In 1828 Congress passed a new tariff that doubled the rates for certain exports up to 45%, beginning what is known in American history as the Nullification Crisis. This tariff, called the Tariff of Abominations, infuriated southerners in America, who accused Congress of promoting the interests of the industrial North and the expense of southern agriculture. Soon after the Tariff of Abominations was enacted, Vice President John C. Calhoun anonymously issued the Doctrine of Nullification, which stated that as creators of the federal Union, the states of that Union had the right to nullify any act of Congress believed to be unconstitutional. Henry Clay attempted to create a compromise to the situation in 1832, just as South Carolina threatened to secede from the Union. In 1833 Clay came up with a compromise, which stated that the federal government would lower rates over a ten year period that would amount to a 20% drop in the tariff.
Andrew Jackson, who had won the presidential election in 1828, began to push for the elimination of the National Bank soon after Clay’s compromise, stating that the bank was a dangerous monopoly that benefitted the rich over the poor. The topic of the bank became an issue in 1832 when it became an issue in the presidential campaigns. After a bill to re-charter the bank was passed, President Jackson vetoed it. Jackson attempted to establish his presidency, or Jacksonian Democracy, as an expansion of political participation regardless of class or wealth. He began this soon after his presidency by setting up a spoils system for his government, which gave his supporters jobs within his government. Jackson believed that the spoils system would ensure the future support from the state branches of his party if his followers remained within the government. Jackson differed from presidents before and after him, because he appointed government officials no matter what their political party, believing that every America was potentially as competent as the next.
After Jackson stopped depositing funds into the National Bank, a system of Pet Banks, or smaller state banks gained in power. The president of the National Bank, Nicholas Biddle, tightened the credit of the national bank, which forced a financial crisis. After Jackson weakened federal control over the banking system, Pet Banks issued their own banks notes and set up a system of having credit easy enough to obtain that it caused land speculation. After this speculation caused land prices to increase, the economic panic entered into a depression in 1843.

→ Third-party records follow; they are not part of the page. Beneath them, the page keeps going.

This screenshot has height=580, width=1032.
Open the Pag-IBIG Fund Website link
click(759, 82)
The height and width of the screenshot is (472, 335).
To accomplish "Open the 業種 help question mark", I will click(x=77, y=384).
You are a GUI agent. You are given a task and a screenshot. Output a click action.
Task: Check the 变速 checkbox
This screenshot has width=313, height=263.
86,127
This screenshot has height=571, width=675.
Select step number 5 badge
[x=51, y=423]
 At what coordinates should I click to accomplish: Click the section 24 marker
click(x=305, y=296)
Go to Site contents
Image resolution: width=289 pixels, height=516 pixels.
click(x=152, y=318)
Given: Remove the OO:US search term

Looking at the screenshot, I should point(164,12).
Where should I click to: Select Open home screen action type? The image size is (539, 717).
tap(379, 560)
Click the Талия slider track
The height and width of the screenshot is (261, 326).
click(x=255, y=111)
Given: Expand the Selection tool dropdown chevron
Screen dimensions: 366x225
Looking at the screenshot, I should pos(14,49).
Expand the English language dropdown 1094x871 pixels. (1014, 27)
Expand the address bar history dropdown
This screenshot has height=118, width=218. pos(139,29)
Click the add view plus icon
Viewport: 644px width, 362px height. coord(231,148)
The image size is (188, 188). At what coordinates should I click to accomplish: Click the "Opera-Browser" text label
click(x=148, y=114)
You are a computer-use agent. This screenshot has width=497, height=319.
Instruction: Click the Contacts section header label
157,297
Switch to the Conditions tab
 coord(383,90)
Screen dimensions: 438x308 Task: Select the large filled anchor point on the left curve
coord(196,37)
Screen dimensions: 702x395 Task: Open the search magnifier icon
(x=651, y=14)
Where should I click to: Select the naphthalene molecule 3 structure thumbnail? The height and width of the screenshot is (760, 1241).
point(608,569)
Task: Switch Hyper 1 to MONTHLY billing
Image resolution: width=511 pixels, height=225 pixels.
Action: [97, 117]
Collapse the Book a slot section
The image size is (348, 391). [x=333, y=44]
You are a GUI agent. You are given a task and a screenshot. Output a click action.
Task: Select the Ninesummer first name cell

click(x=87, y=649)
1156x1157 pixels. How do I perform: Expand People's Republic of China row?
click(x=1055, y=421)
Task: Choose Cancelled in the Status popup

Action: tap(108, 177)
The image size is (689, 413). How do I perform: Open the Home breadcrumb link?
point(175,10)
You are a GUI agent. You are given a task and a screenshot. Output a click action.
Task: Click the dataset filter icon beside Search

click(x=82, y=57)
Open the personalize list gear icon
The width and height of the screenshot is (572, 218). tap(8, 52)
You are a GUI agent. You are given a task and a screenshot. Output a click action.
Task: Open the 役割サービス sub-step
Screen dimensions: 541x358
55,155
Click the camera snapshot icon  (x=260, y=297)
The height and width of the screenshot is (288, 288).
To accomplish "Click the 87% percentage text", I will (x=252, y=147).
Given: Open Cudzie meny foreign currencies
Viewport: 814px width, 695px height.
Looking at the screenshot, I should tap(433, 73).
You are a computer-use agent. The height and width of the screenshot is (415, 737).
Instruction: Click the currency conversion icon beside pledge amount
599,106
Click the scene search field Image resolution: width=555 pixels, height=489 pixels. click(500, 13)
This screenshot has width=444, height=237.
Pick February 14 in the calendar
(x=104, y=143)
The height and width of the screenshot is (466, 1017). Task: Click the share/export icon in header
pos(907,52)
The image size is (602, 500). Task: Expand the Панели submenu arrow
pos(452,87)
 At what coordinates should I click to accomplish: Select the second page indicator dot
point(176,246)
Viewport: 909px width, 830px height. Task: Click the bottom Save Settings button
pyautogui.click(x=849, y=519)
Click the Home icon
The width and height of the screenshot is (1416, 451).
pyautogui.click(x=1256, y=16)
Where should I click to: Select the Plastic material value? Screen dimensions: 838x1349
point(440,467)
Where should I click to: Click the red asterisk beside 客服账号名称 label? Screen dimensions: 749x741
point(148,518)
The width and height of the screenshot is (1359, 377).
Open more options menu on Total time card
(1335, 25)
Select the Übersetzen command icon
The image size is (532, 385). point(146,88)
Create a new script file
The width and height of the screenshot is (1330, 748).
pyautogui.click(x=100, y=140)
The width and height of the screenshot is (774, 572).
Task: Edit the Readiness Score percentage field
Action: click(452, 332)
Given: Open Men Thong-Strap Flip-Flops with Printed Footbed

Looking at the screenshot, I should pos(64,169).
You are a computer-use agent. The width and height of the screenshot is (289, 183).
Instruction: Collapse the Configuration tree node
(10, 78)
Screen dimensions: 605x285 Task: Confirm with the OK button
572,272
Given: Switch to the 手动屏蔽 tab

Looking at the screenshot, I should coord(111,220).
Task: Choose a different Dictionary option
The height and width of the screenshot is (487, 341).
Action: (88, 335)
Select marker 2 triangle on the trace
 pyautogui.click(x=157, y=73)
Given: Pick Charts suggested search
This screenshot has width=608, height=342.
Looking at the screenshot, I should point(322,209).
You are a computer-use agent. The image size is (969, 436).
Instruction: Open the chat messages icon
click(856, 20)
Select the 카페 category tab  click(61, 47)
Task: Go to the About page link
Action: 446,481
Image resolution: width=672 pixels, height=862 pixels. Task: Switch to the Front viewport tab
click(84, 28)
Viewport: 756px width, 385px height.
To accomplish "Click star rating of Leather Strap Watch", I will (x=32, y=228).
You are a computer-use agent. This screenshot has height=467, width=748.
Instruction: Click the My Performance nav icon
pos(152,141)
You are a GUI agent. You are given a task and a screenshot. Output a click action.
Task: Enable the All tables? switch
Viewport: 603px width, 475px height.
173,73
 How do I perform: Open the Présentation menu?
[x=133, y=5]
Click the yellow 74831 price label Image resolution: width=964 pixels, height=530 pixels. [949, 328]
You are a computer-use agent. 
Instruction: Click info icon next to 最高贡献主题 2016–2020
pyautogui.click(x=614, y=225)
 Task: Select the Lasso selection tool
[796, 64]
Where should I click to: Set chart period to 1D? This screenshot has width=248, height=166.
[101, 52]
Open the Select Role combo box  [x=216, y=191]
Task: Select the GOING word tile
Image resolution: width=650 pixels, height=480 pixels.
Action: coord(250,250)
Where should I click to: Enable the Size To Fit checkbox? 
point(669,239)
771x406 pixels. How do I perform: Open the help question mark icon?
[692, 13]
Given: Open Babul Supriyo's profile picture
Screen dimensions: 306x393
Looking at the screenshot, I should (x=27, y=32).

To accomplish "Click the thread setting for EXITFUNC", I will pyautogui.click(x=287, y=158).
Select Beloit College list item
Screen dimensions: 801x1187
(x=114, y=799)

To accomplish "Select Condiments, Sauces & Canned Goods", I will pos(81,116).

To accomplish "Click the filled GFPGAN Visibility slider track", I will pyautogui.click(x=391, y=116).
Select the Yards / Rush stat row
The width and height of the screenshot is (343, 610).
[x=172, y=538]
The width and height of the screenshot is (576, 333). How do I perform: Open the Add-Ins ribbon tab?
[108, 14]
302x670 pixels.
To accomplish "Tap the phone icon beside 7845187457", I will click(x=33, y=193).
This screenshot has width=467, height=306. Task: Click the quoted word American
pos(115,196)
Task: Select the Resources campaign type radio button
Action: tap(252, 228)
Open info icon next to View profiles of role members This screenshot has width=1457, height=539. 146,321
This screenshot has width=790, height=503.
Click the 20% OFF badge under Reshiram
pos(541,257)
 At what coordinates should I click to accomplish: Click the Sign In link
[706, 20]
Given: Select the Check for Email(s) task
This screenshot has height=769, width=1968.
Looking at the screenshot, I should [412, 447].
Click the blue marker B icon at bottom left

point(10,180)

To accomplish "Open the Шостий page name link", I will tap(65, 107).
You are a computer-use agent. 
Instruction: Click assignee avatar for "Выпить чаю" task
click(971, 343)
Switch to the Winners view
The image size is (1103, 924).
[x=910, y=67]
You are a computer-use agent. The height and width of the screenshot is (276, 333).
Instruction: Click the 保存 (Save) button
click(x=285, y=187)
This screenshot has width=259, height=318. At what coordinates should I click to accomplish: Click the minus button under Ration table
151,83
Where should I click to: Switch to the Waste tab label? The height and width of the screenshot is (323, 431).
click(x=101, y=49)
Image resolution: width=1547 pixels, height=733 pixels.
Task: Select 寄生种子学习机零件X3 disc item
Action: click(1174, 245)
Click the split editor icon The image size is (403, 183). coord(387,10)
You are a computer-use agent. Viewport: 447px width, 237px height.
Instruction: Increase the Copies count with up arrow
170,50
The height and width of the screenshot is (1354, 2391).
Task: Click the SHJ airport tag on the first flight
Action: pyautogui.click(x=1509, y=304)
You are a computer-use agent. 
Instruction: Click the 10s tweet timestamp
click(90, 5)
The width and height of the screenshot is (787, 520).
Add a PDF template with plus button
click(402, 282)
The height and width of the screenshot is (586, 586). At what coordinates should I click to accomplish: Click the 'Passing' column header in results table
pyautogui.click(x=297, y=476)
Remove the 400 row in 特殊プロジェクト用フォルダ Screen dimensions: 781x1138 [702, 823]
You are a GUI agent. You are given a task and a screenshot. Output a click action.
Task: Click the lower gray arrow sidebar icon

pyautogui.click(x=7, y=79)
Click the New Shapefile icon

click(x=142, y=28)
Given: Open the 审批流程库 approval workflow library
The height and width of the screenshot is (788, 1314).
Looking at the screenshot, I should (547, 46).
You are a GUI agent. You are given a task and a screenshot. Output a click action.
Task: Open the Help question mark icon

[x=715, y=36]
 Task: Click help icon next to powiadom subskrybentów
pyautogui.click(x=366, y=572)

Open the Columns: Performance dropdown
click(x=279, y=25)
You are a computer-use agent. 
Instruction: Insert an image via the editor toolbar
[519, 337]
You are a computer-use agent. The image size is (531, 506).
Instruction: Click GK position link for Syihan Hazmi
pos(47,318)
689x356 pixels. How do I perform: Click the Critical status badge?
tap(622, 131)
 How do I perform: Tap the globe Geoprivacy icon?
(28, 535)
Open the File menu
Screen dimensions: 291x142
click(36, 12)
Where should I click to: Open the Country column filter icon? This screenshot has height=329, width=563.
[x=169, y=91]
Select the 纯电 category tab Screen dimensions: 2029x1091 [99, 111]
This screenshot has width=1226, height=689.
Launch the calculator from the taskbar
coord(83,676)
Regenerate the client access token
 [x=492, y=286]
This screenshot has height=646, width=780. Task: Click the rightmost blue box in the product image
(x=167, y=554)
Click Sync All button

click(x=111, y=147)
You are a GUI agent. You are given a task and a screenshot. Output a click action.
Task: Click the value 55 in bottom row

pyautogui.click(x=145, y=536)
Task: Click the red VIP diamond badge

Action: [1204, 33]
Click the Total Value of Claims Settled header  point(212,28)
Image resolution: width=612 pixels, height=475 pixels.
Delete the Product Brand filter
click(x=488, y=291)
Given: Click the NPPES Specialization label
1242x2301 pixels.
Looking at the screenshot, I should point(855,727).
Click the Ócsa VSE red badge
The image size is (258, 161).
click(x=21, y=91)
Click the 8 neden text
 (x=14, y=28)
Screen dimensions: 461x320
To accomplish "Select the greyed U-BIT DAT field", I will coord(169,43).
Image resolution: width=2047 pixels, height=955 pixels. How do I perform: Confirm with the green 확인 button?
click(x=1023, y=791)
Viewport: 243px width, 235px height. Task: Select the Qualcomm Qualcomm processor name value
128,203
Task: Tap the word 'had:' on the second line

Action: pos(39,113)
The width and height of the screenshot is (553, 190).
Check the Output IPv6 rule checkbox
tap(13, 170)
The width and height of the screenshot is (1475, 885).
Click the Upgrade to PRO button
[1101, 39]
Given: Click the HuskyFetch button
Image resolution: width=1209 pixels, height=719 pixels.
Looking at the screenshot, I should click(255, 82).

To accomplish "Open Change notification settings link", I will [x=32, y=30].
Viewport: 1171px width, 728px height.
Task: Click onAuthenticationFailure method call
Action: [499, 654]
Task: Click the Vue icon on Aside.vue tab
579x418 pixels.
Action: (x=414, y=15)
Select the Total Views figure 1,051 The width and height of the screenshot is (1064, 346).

Though many American citizens hoped to absorb American Indians, state and federal government officials called for the removal of Cherokee, Chickasaw, Seminole, and many other Indian tribes. President Jackson, who had led an aggressive campaign against the Seminole tribe in Florida, signed in the Indian Removal Act, which relocated American Indians beyond America’s borders into Oklahoma. After protests, Congress stated in 1831 that Indian nations were dependent on America and did not possess the right to sue for their land. Jackson ignored an eventual overturn in this ruling during the Worcester v. Georgia Supreme Court case, which ruled that Georgia did not have power over Indian lands. Jackson forced the Cherokee to Oklahoma and tarnished his “Jacksonian Democracy” with the Trail of Tears, the Cherokee Indians’ 800 mile journey to Oklahoma in which 4000 Indians perished.